Technology is changing the role of managing general agents, expanding their ability to serve both insurance companies and insurance customers. Yet the technology must be a means to providing value, not an end in itself.

“By their very nature, MGAs are entrepreneurial and agile. Those able to meet an identified gap in the market, with a focus on delivering returns to their capacity providers and creating new products with efficiency, control and a greater focus on the underlying fundamentals, stand to benefit in the current climate. They are also likely to significantly impact how established risks are covered in the future,” writes Tim Rourke, head of intermediated insurance and distribution at Willis Towers Watson.

The Managing General Agent of the Future

“The concept [of the managing general agent] is not new but it is evolving,” writes Grant. With the emergence of new technologies and new ways to approach insurance, MGAs provide the flexibility both insurtech startups and incumbent insurers need to try unique insurance approaches before committing to major changes.

The resilience of managing general agents is already proving its value in the face of disruption. Although they did experience challenges during the COVID-19 pandemic, MGAs were also able to weather cash flow issues and other concerns, says Alyssa Gittleman, a vice president in insurance research at investment management firm Conning.

The MGAs most likely to thrive in the future are those that embrace their own adaptability now. Future managing general agents will need to think of themselves as a type of insurer, not merely as a distributor.

“Many MGAs operate under the misconception that they’re a distribution company. Distribution is important, but it’s only one element of an MGA’s operation,” write Mark Prowting and Stewart Osmond at Willis Towers Watson. According to Prowting and Osmond, managing general agents that treat themselves as part of the underwriting arm of insurance carriers will be better able to adapt to changes in the insurance industry.

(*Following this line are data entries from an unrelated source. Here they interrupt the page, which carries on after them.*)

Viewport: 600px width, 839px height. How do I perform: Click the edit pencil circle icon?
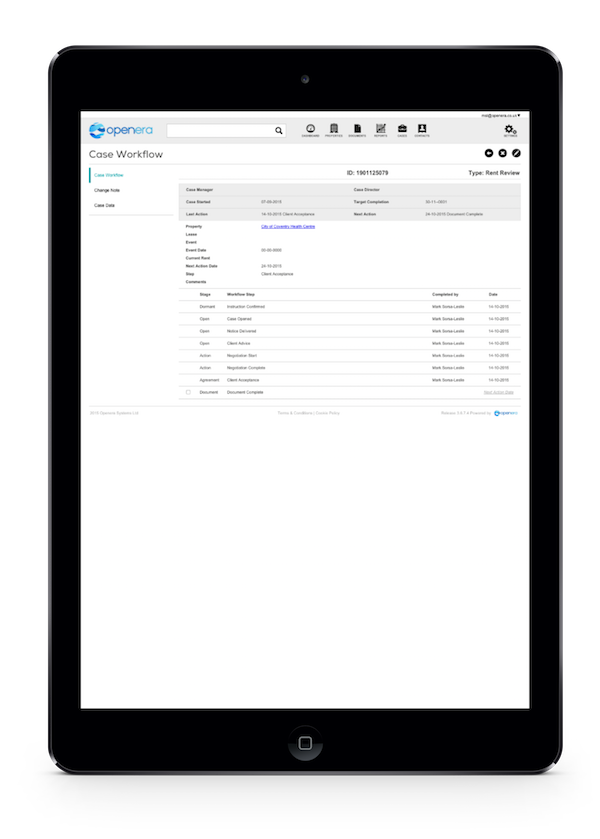point(516,153)
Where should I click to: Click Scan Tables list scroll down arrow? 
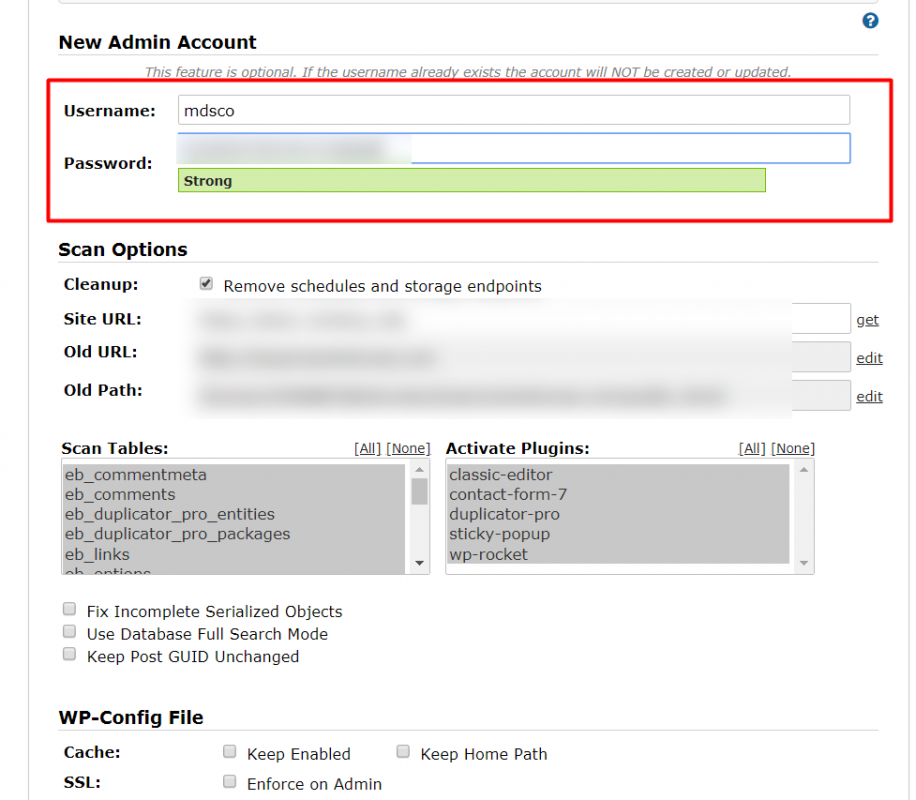click(x=419, y=563)
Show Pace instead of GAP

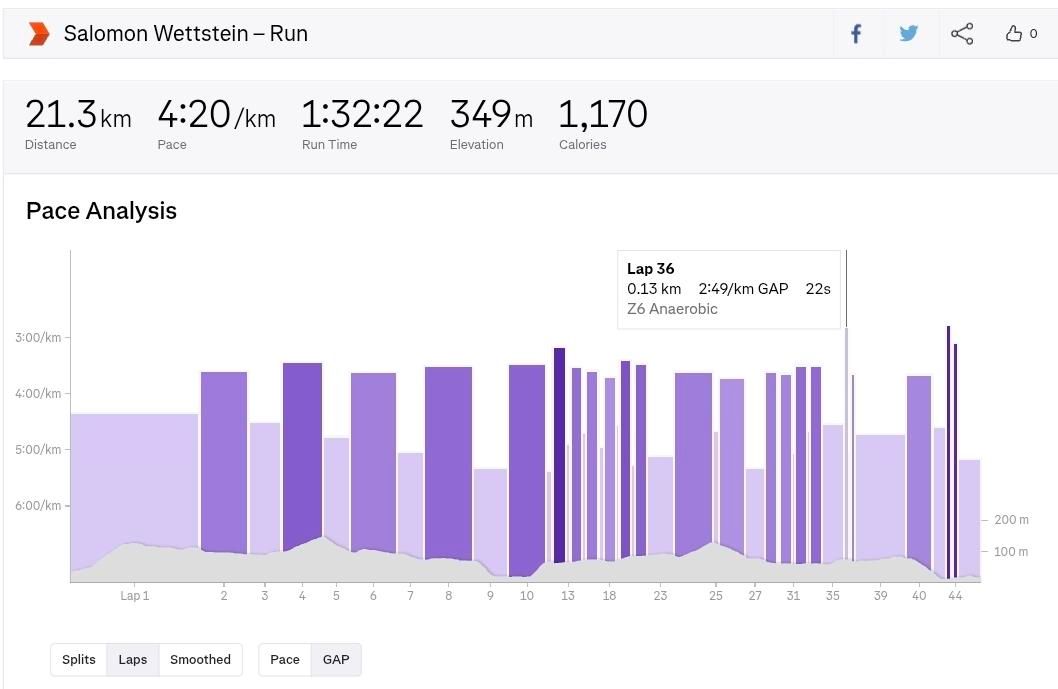pos(285,660)
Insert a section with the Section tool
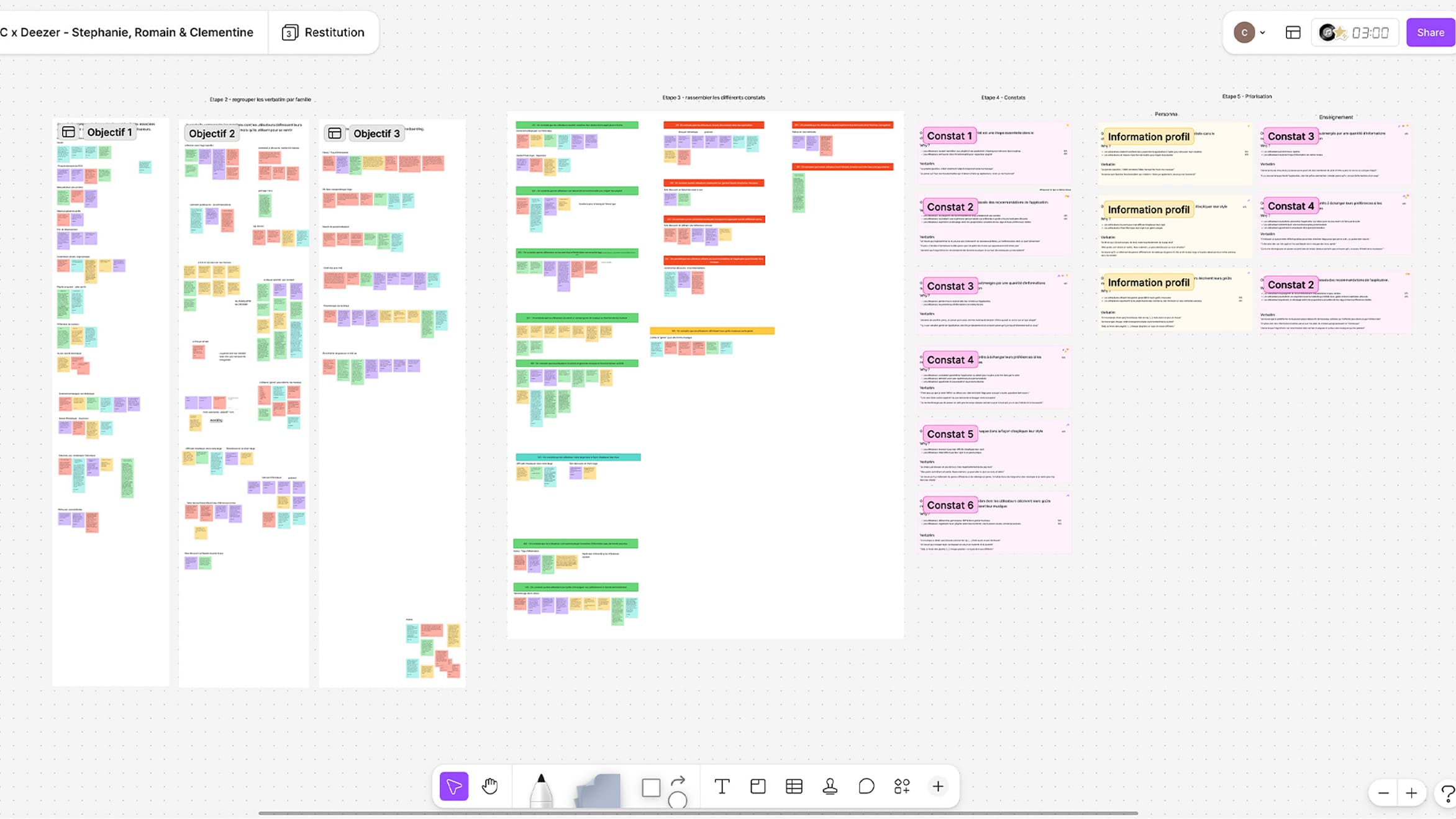The width and height of the screenshot is (1456, 819). coord(758,786)
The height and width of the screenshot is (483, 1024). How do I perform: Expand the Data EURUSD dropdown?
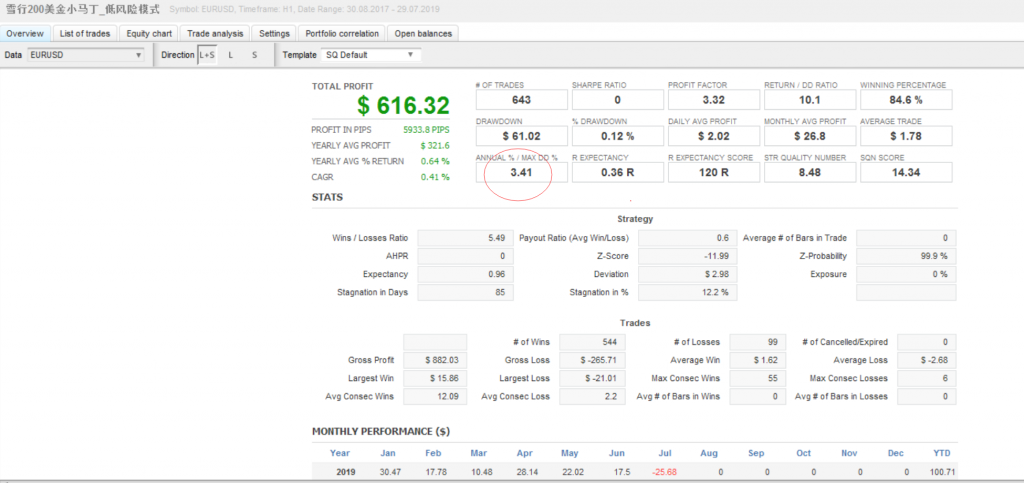pos(87,55)
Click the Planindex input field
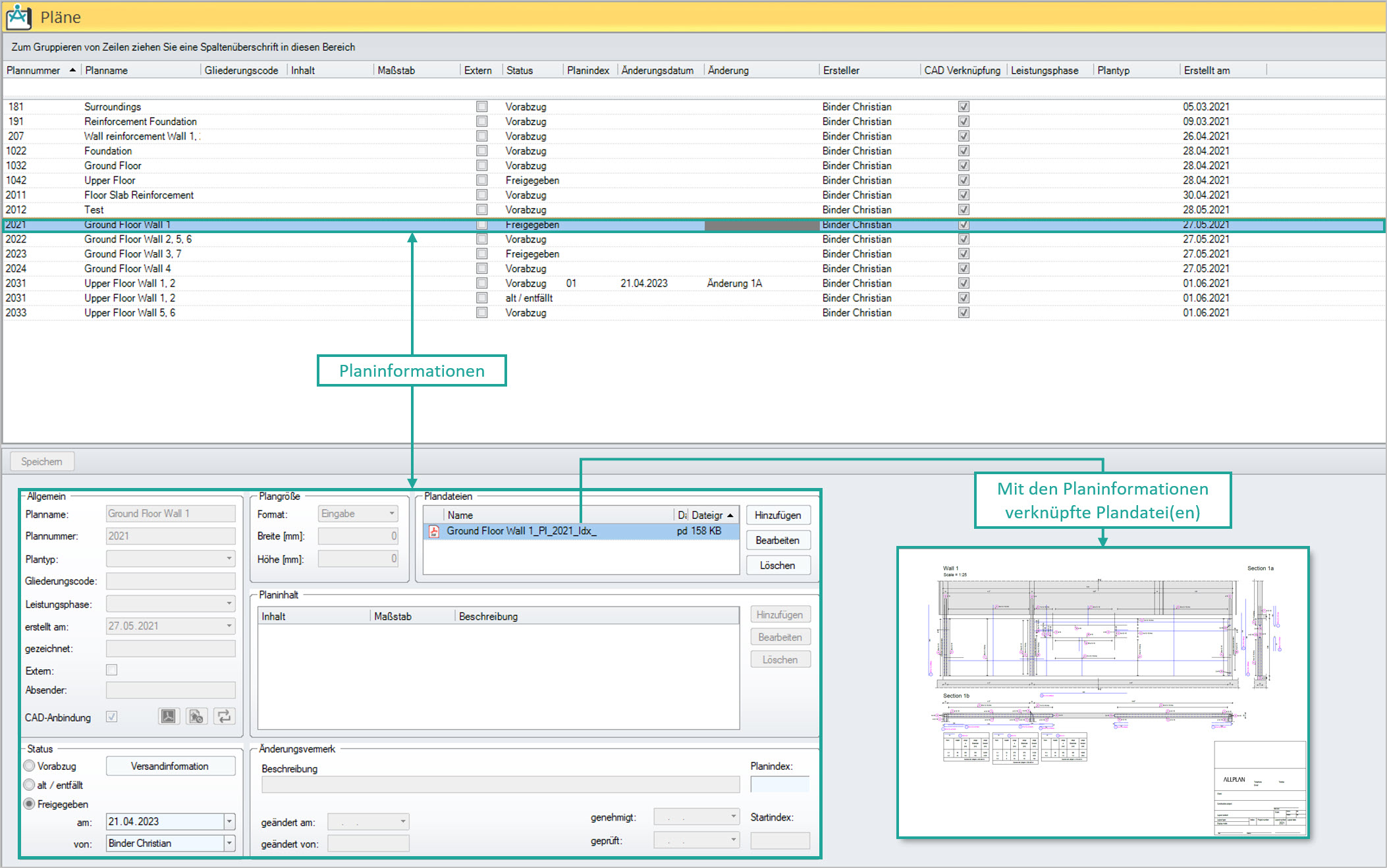 pos(780,784)
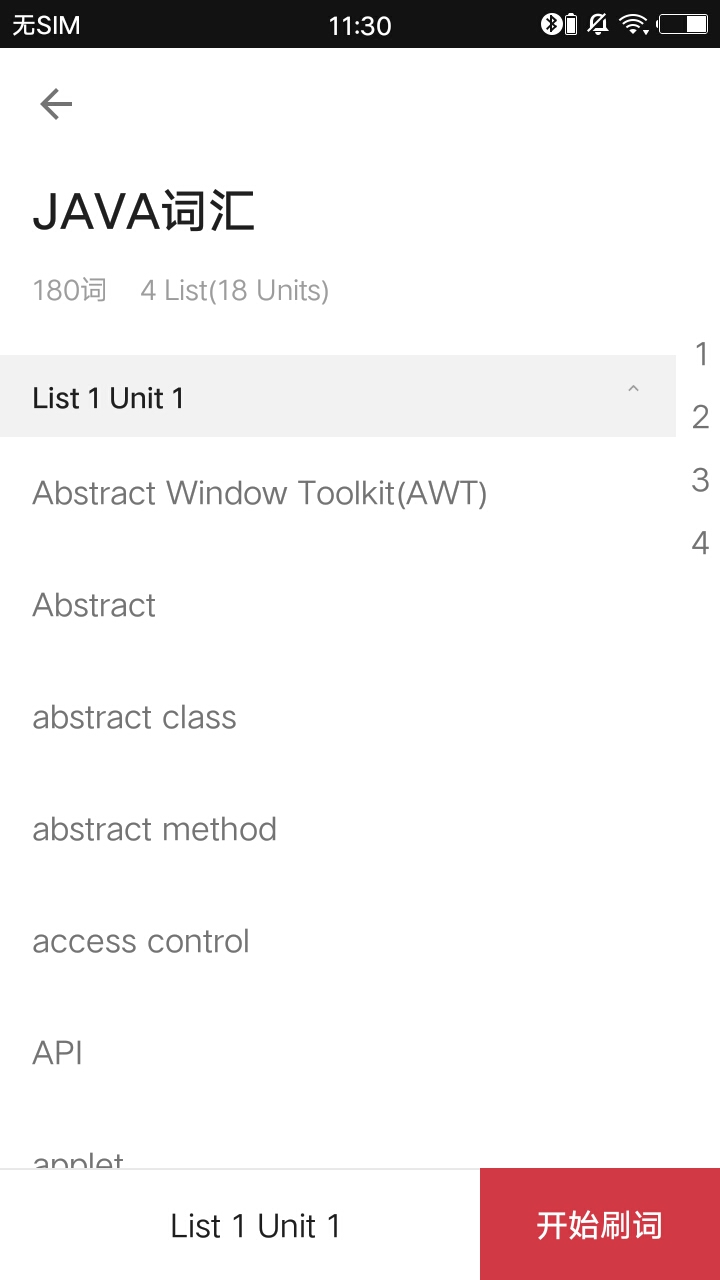This screenshot has width=720, height=1280.
Task: Tap the partially visible applet entry
Action: (x=79, y=1160)
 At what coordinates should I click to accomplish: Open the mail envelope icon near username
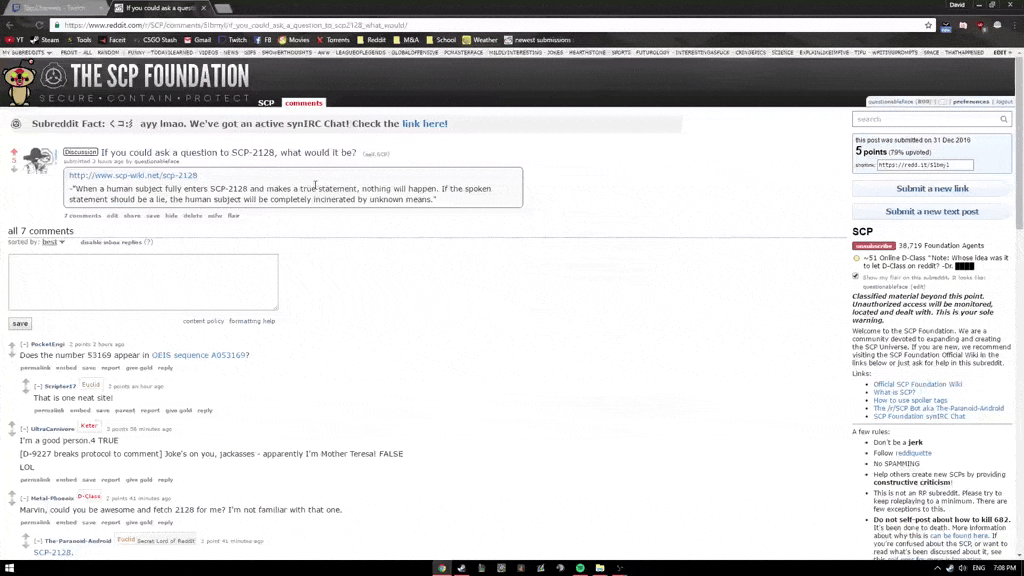click(942, 102)
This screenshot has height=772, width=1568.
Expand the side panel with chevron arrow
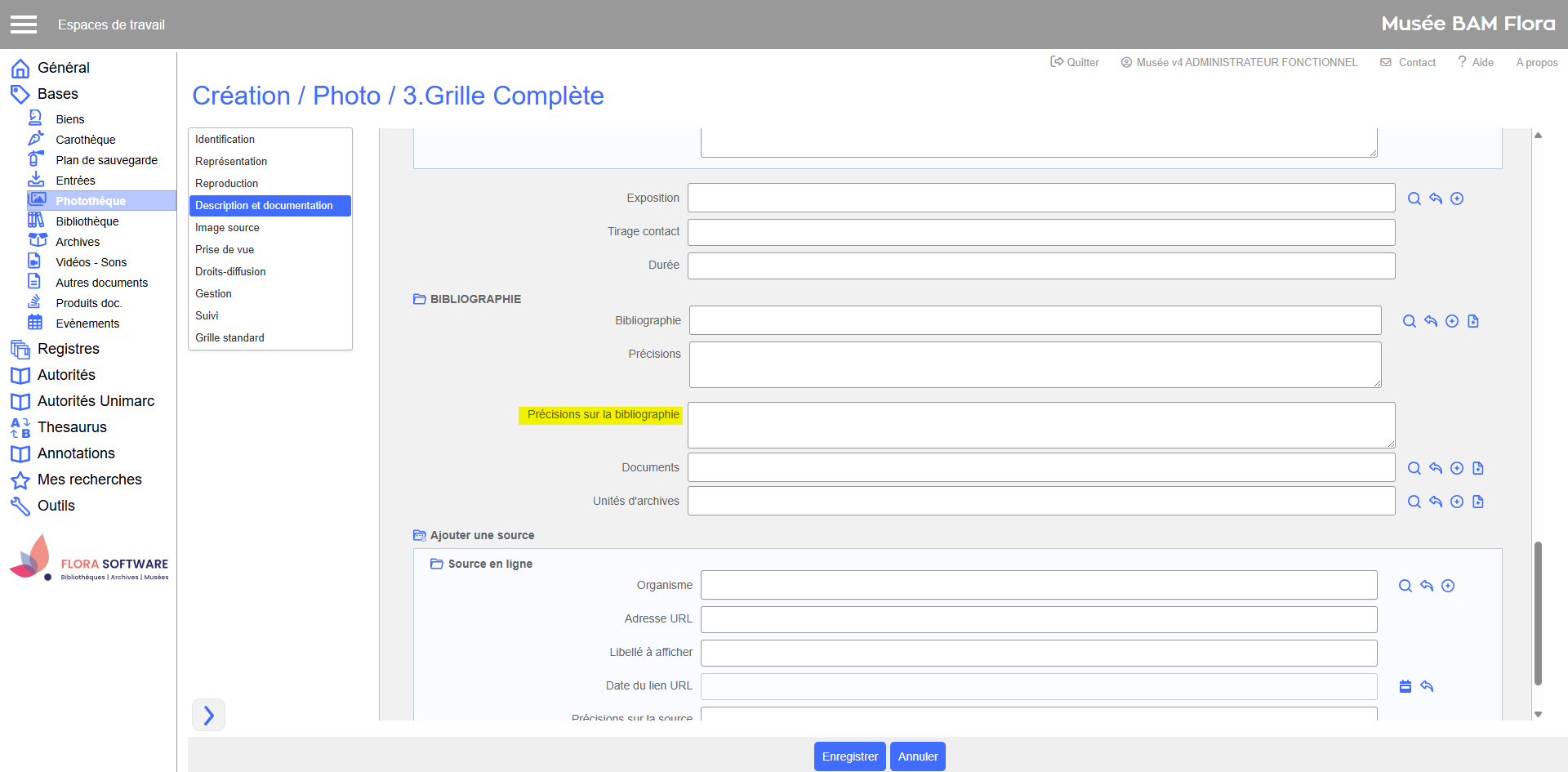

An emphasis on adaptability is a must for future managing general agents, not only in how they view their own business but also in how they respond to new challenges and technologies.

“Lean, agile and dynamic, tomorrow’s MGAs will build thriving niche businesses and grow profits faster and at a larger scale than the industry as a whole,” writes Isabelle Santenac, global insurance leader at EY. She predicts that some future managing general agents may be billion-dollar businesses in their own right, but that they will reach this status by specializing in niche insurance areas and by embracing technology-enhanced adaptability to do it.